→ Data records:
───

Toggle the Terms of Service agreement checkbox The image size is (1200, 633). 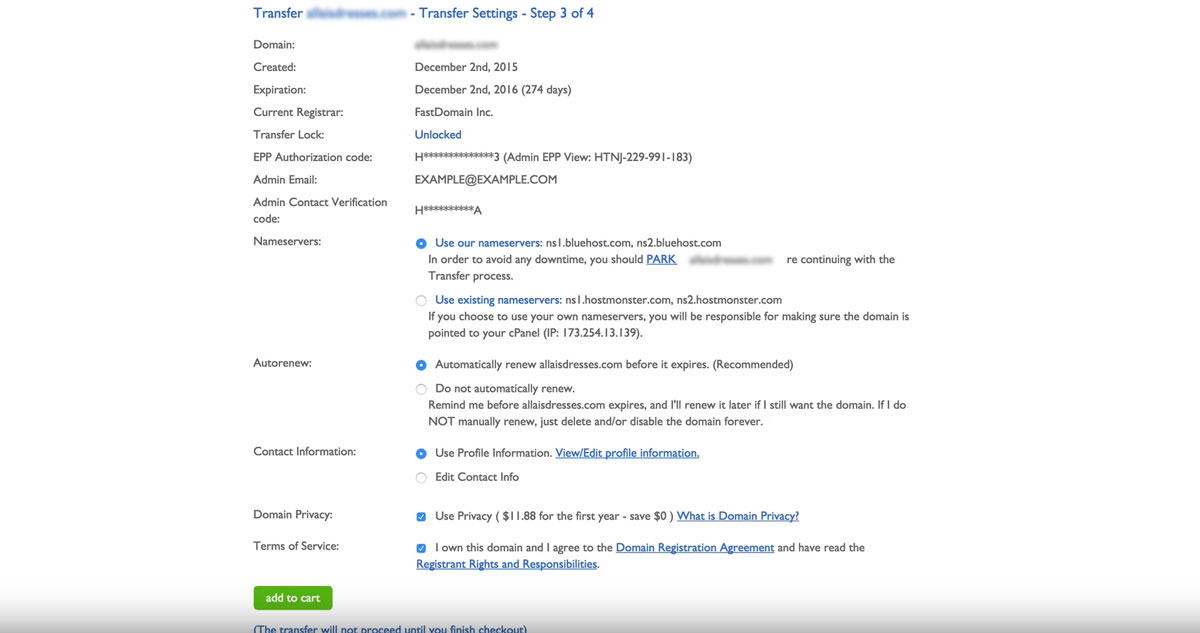point(421,548)
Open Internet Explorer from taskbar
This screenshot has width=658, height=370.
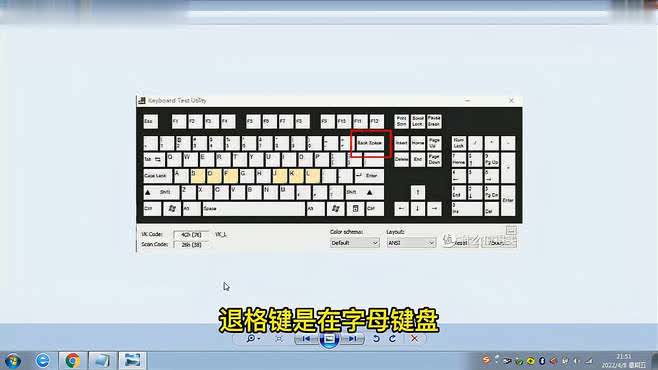click(42, 360)
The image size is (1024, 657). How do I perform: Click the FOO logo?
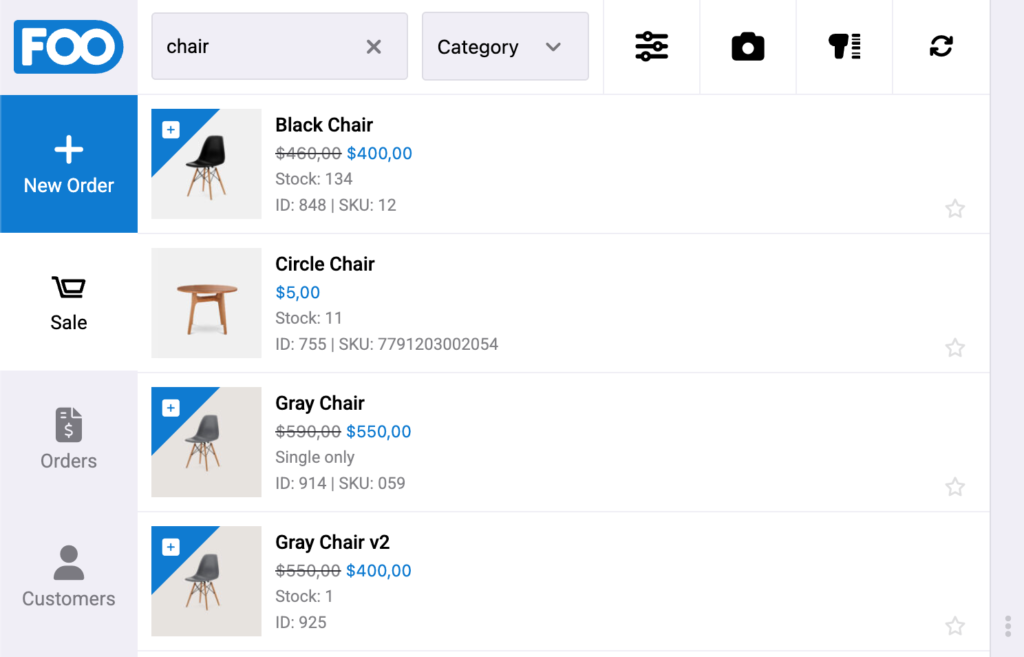click(x=69, y=46)
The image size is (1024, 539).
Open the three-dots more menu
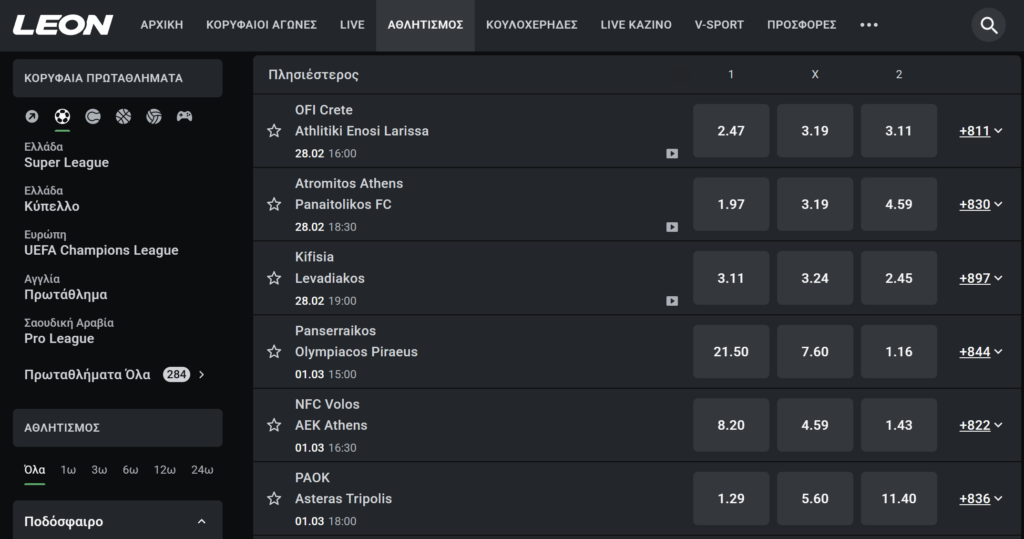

───

Please write out, word for word, each line from the one with "The image size is (1024, 539)." to the last line of the data, keeping both ends and omitting pictures.

The image size is (1024, 539).
Open the three-dots more menu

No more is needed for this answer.